§ **AIM**:
Rewrite the records between the lines holding "This screenshot has height=1204, width=1007." and "[x=441, y=133]", inclusive, renaming "Preset" to "Theme" and leaving everything else unchanged. Omit the pictures from your answer.

§ **MATERIAL SUPPLIED**:
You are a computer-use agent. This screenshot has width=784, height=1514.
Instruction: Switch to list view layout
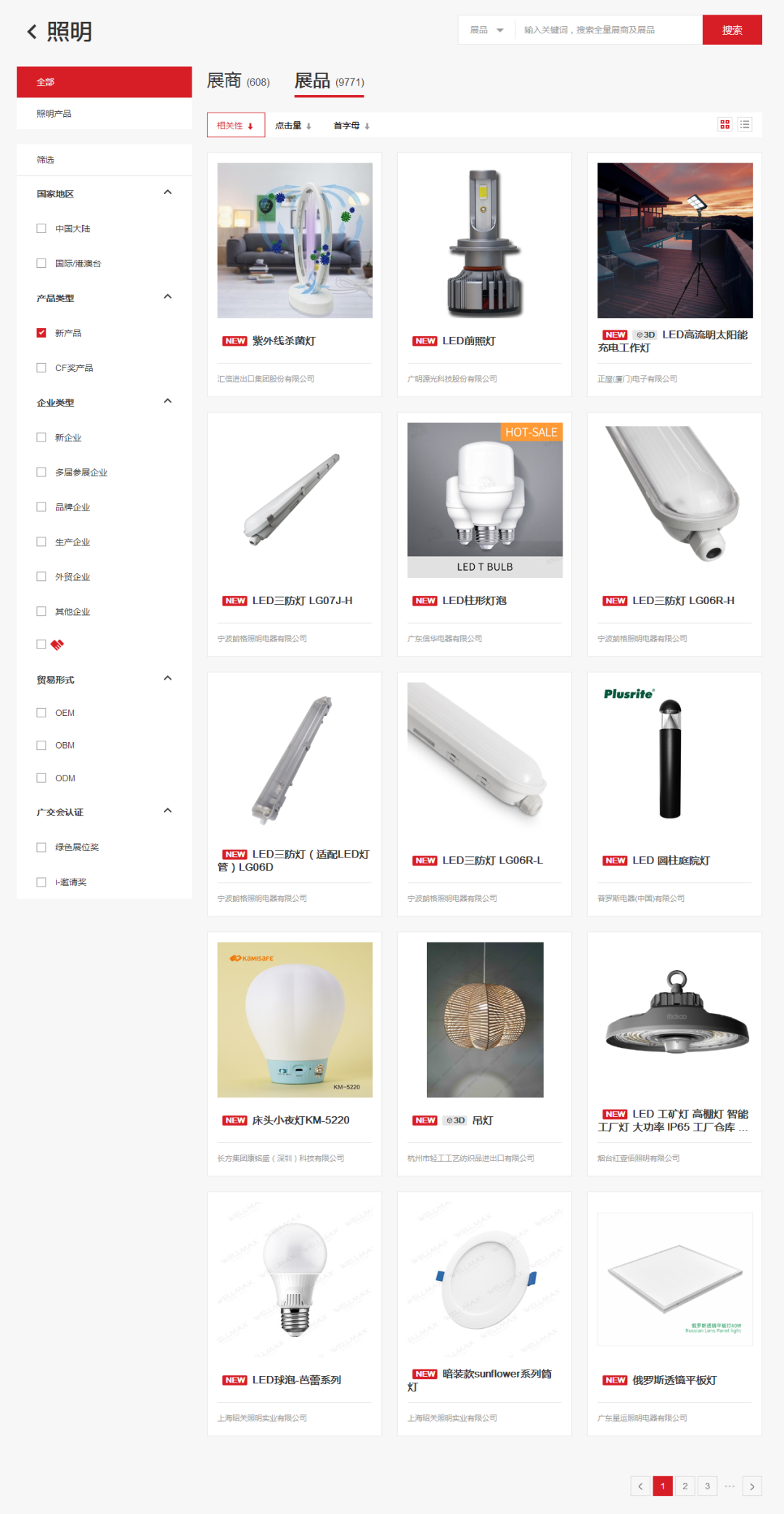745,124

--

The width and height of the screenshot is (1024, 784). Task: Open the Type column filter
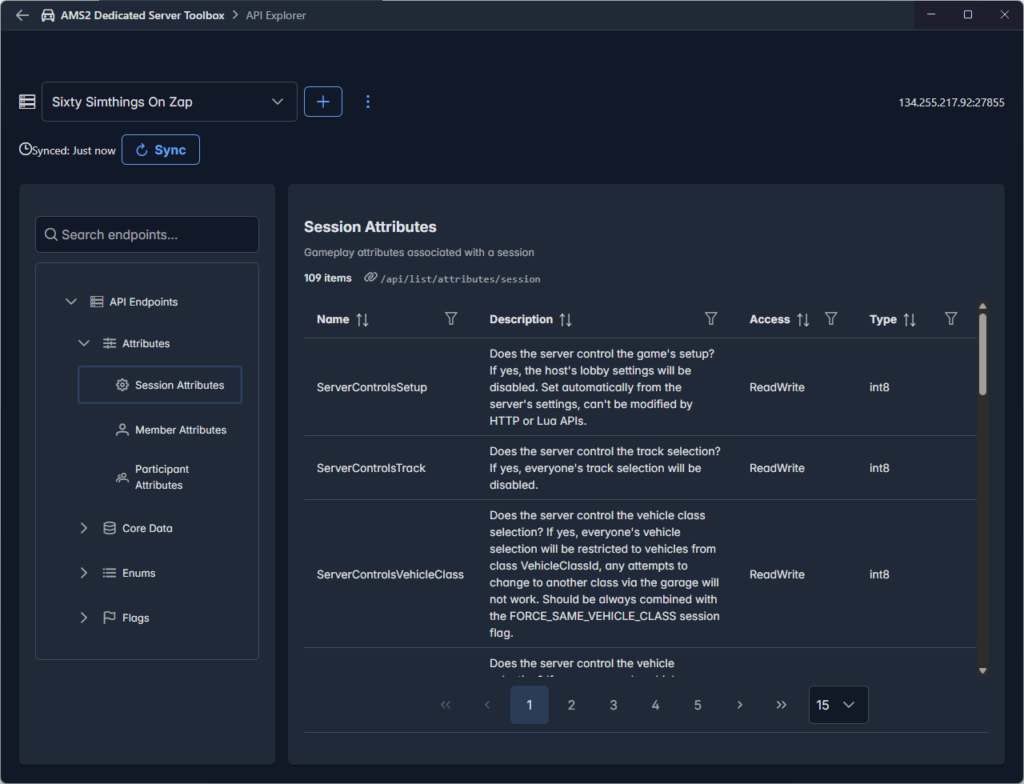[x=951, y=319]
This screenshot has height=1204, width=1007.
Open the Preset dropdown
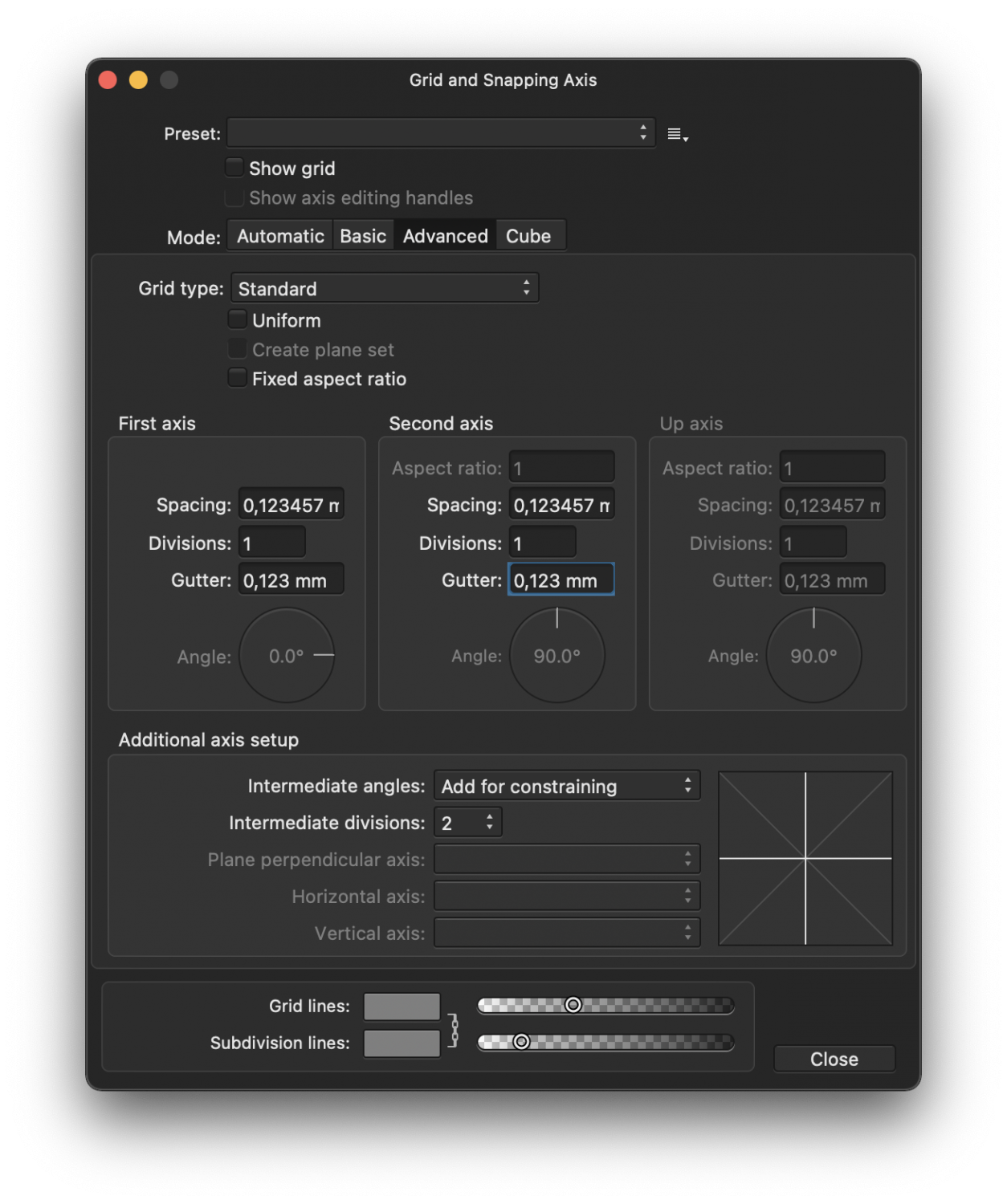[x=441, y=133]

§ **FULL RESPONSE**:
This screenshot has height=1204, width=1007.
Open the Theme dropdown
[x=441, y=133]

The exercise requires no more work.